Наконец миссис Фарадей обратилась к Маркусу:
– Я решила не ждать возвращения твоего отца и начать принимать меры. Утром я посчитала, сколько тебе лет: уже почти тридцать. От тебя сейчас будет даже больше пользы, чем от него. Признаться, он ничего не смыслит в искусстве старения. И потом, – добавила она с холодком в голосе, – если человек не в состоянии делать свое дело в тридцать лет, едва ли он когда-нибудь будет его достоин. Уильям и Эндрю – наглядные тому примеры. Помню, как много лет назад я сказала то же самое мистеру Глэдстоуну, на что он ответил: «Мадам, если я с вами соглашусь, это будет значить, что мне вообще не следовало становиться политиком». Впрочем, после ужина, в гостиной, он признал, что я права.
На несколько мгновений Маркусу и Кэмпиону померещилась блистательная Каролина Фарадей 80-х, превратившая своего мужа – раздражительного и желчного, но весьма эрудированного человека – в видного университетского деятеля. Но вот наваждение прошло: перед ними сидела та же невозмутимая и рассудительная черная орлица.
– Я должна вам сообщить – полагаю, конфиденциально, – что вчера у меня состоялась короткая беседа с сыном моего давнего друга, главным констеблем графства. Он пообещал предпринять все возможные меры, чтобы раскрыть убийство Эндрю. Поэтому, полагаю, сегодня же утром к делу подключится Скотленд-Ярд. Это во-первых. Теперь перейдем ко второму насущному вопросу – к смерти бедной Джулии.
Миссис Фарадей ненадолго замолчала. Все терпеливо ждали, когда она заговорит вновь.

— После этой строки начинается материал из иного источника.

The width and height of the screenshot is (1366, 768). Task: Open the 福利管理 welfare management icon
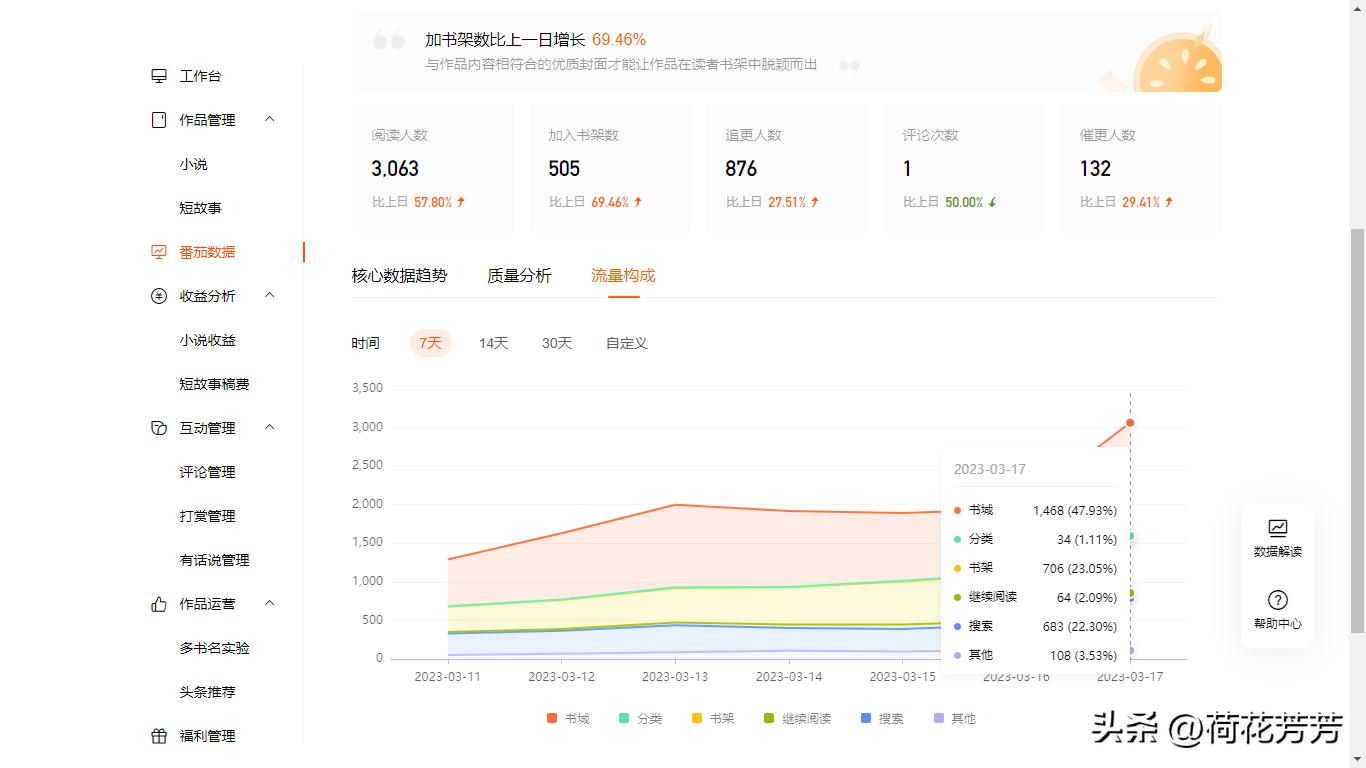[158, 735]
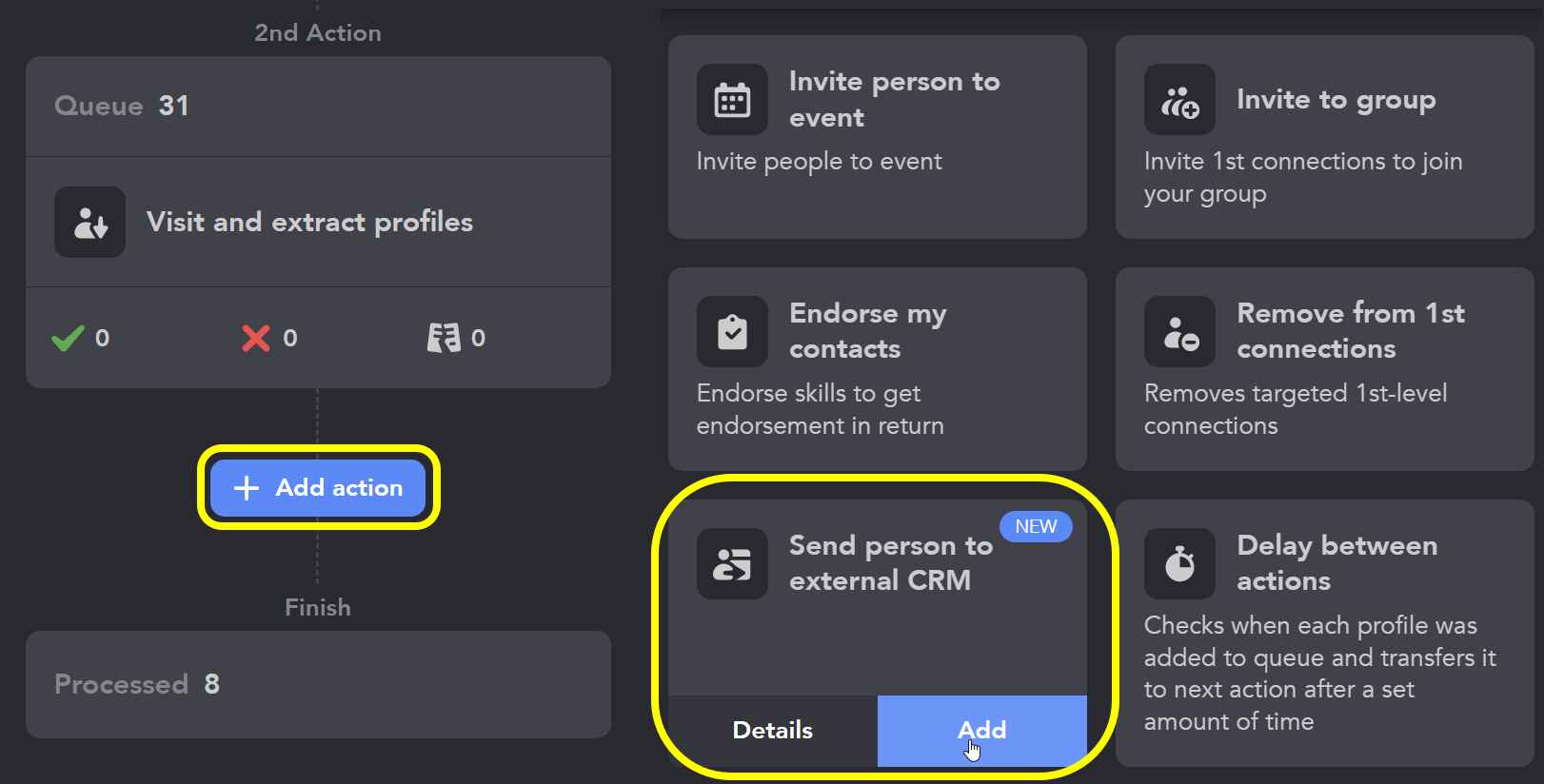Click the Endorse my contacts clipboard icon

732,331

– Доктор Лаврок, – наконец промолвила она, – которому кроме как долгожительством гордиться нечем, убежден, что это самоубийство. Несомненно, он уже решил, что бедная Джулия, убив Эндрю, не выдержала угрызений совести и свела счеты с жизнью. Такая идея могла родиться лишь у полного болвана, ничего не знающего об Эндрю или Джулии. Однако, – добавила она, переводя взгляд с Маркуса на Кэмпиона и обратно, – если никаких других улик и версий не возникнет и полиция тоже придет к такому выводу, я не вижу причин разубеждать их в этом – по крайней мере, насчет самоубийства Джулии.
Мистер Кэмпион слегка подался вперед.
– Миссис Фарадей, – несмело произнес он, – а почему, собственно, вы так убеждены, что мисс Джулия не могла покончить с собой?
– Джулия и Эндрю друг друга на дух не выносили, и если бы Эндрю убил Джулию, а потом совершил самоубийство, я бы ничуть тому не удивилась. Но Джулия попросту не способна на самоубийство. Она так любила жизнь, так цеплялась за нее… было бы за что цепляться. И потом, бедняжка при всем желании не смогла бы связать и застрелить Эндрю, а потом сбросить его труп в реку. Она ведь была на год старше Кэтрин. Тучная и неповоротливая, она боялась даже ноги промочить! Но хватит теоретизировать. Доктор Лаврок диагностировал у покойной отравление болиголовом, и остатки яда должны быть в этой самой чашке. Как видите, на дне образовался осадок.